Мориц, когда Ника в первый раз его видела, произвёл на неё очень нестройное впечатление – и приятное, и неприятное. Шедший с ним, выше его почти на голову, был блондин, узколицый, с близко поставленными глазами. Ника, пробовавшая себя и на писательском поприще, обладавшая наблюдательностью, замечала, что такая постановка глаз соответствует каким-то несимпатичным особенностям человека, в то время как люди с широко расставленными глазами обычно добры, застенчивы, доброжелательны. Но – вежливый поклон вошедшего ей понравился. Больше же всех ей нравился – Евгений Евгеньевич. И то, что он знает французский (знает и английский – да ещё как!), делало возможной для неё практику – не забыть за грядущие десять лет языки.

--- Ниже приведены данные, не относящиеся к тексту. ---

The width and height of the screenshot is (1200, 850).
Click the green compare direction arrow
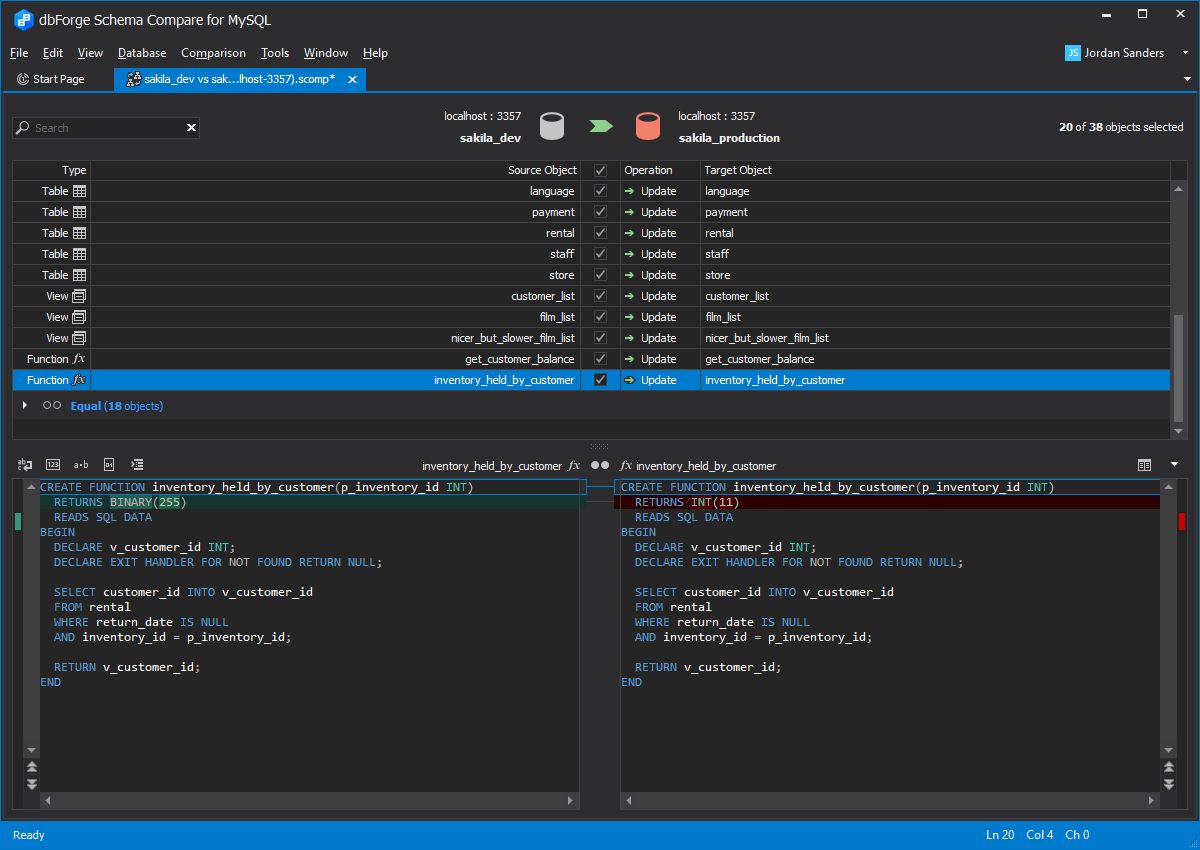[600, 126]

– Евгений Евгеньевич, – сказала Ника, когда, в перерыв, все ушли. – Вот вы не любите Морица, а сколько он сделал для нас! Разве не страшно вспомнить то, как я жила до встречи с ним здесь, те шестнадцать месяцев, которые скиталась по разным колоннам, постоянно перебрасываемая с места на место? Месяцы – поломойкой, в бараках с полами из брёвен, между каждой парой из них надо было – чем хочешь – вынуть полужидкую, полугустую грязь, вытаскивать ящик с ней и только затем, пройдя так весь барак, начинать таскать воду и лить, лить её, несчётно, под нары…

И – не лучше – три месяца я работала на кухне, – тёрла. Всё время тёрла: головой вниз – суповые котлы, столы из-под теста, пол, кастрюли – рука правая так и висела веткой – только левой я могла выпрямить на миг пальцы… А так как я не шла на предложения повара – он кормил меня из первого котла: три раза суп и утром – жидкий шлепок каши – ни рыбы, ни пирожка…

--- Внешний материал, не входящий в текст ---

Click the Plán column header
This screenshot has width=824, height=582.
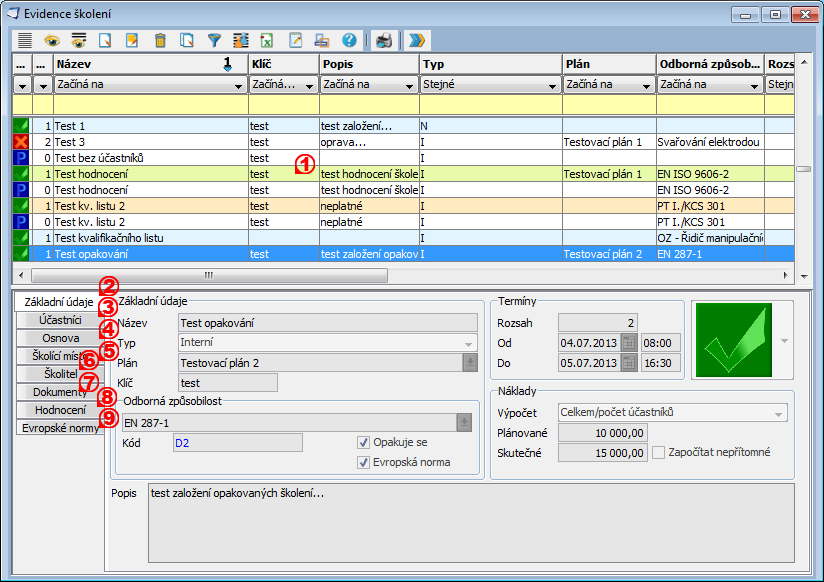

Те первые месяцы, когда, не причисленная к хозобслуге, я на 256‑й, первой моей колонне, вставала с работягами в половине пятого и, хлебнув супа с кусочком хлеба, шла – одна женщина с – их было 290! – мужчинами пять километров до места работы… Они оправлялись при мне в пути, на остановке, по приказу вохры – и меня жалел тот, что стоял на вышке, говорил мне: «Устройся, где тебе надо, я на тебя, мать, не гляжу и тебя им не дам в обиду…» Ещё кубовщицей работала: разведи-ка костёр с одной второй коробки спичек, когда дождь моросит, натаскай-ка полный котёл из – это, собственно, огромная лужа была… Не давала работягам воды, пока не вскипела, пока не сниму накипь – грязи сверху, – а они мне: «Да ну, мать, не старайся, всё одно десять лет разве выживем?» Пока закипит, влезала между деревьев – себе я из досок конуру сделала, в ней сидела, от дождя…

– Ника, я это всё понимаю, – уже не один раз пытался ответить изобретатель, но она, прыгнув в воспоминания, не смолкала.